Breakfast/ Kid Friendly Fuel

Blender Pancakes with CranBerry Chia Compote

This recipe is super easy and super lazy- especially if you use frozen fruit!

Now these are called pancakes because they will make the shape of a pancake however they are more on the chewy side in texture because of the banana. So if you only like traditional fluffy pancakes, this recipe may not be for you. However, I always say to try new things at least once. Open mind, open plate.

Don’t be afraid of oats. They are full of good fibre and nutrients and are an easy ingredient for all to enjoy. The fibre in oats is called beta-glucans (water soluble) that increase the viscosity in the small intestine and fermentability in the large intestine to better regulation of insulin, blood sugar, and cholesterol. This recipe can be made with regular or gluten free- pick what is best for you. Just make sure to buy a good quality brand as traces of pesticides can be an issue.

Any combination of berries (or fruit) will work for a chia compote. It’s just about finding the balance of sweet and sour flavours. In this recipe, I’ve combined fresh cranberries with frozen blueberries and strawberries. These types of fruit are a very rich source of antioxidants, which I feel everyone knows these days. And if you don’t, well now you do. However, if you have any kidney issues than I suggest reducing or substituting the cranberries as they contain oxalates. You can use a different sour fruit like raspberries or even just a little lemon juice or zest.

While cooking the fruits together, you are bringing out the natural sugars and enhancing their flavours. By adding in a squeeze of fresh clementine juice, you are increasing the natural sweetness without adding in any processed sugar and bringing more diversity of flavour to the compote.

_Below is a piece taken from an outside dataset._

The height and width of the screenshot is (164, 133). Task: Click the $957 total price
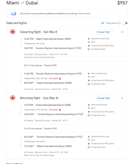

Chia. Well, I know this ingredient is on the far end of healthy but it’s really not that hard to incorporate into your palate. And if the seedy texture is a thing for you, try ground chia or flax seeds. Either will work for this recipe and they are both nutrient dense. The health benefits of these power seeds provide more than we are aware of and all you have to do is keep it in your fridge and add a spoonful here or there. Easy, right?

This recipe also packs up well as a gift. So give your host the gift of an easy morning after an evening of holiday celebrations.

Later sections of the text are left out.